Crypto Ownership and Voter Influence

According to research conducted in 2022, over 50 million Americans own crypto assets, representing 15.5% of the US population, making the country a leader in the percentage of the population owning cryptocurrencies.

From Skepticism to Strategy: The Warming of US Crypto Regulation content image

Source: Gate.io Cryptocurrency Market Research Report

A survey conducted by Paradigm in March 2024 found that the number of crypto asset owners was even higher, with 19% of registered voters in the US owning crypto assets, accounting for one-fifth of the electorate—significant numbers for politicians. Notably, 49% of respondents expressed distrust in both Republicans and Democrats regarding crypto regulation and digital assets. Meanwhile, 48% planned to vote for Trump, compared to only 39% for the incumbent president, with 13% undecided. 

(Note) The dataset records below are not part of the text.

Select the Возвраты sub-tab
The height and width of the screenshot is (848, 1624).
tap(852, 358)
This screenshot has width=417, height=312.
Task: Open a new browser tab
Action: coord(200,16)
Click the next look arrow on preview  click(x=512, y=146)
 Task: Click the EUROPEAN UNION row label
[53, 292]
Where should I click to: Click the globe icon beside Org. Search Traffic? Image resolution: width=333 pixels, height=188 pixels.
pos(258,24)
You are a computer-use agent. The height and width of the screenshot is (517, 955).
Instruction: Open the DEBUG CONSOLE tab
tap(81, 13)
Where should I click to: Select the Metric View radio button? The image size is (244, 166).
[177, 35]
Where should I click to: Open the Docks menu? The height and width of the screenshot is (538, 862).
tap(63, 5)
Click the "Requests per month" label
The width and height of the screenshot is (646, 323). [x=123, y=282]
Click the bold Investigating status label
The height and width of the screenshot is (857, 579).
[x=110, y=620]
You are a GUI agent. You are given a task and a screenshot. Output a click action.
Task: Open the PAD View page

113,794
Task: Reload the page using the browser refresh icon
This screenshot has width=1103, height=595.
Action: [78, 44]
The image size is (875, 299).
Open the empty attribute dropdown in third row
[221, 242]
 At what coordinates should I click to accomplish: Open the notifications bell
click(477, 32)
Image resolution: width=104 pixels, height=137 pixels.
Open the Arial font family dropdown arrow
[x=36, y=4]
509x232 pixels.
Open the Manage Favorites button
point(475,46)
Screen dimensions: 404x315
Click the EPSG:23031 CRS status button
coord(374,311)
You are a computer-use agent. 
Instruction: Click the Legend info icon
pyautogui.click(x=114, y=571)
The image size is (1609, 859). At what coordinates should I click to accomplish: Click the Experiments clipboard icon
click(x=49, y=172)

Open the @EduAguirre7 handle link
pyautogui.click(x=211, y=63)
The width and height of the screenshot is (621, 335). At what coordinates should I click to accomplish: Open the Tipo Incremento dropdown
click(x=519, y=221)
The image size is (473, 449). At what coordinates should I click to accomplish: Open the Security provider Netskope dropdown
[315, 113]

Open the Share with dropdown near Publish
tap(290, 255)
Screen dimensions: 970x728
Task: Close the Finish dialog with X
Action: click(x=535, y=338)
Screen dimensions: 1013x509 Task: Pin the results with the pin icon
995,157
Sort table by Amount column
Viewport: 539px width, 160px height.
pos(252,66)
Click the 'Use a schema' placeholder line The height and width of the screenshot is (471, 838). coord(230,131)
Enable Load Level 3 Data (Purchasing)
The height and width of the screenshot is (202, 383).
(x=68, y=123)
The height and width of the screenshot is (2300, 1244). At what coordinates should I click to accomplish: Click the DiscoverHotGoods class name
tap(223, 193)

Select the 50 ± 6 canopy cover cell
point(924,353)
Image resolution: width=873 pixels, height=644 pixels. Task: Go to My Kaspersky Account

From Skepticism to Strategy: The Warming of US Crypto Regulation content image

Source: Paradigm March 2024 Polling

Conclusion: A Window of Opportunity

It seems that politicians have underestimated the size and influence of the crypto community and have not considered this large group in their campaigns. Now, they have limited time to attract the votes of industry participants. The political situation creates a "window of opportunity" for the crypto community to improve the regulatory climate in the US and transform the crypto industry into a full-fledged participant in the investment and financial system of the world's leading economy.

SimpleSwap reminds you that this article is provided for informational purposes only and does not provide investment advice. All purchases and cryptocurrency investments are your own responsibility.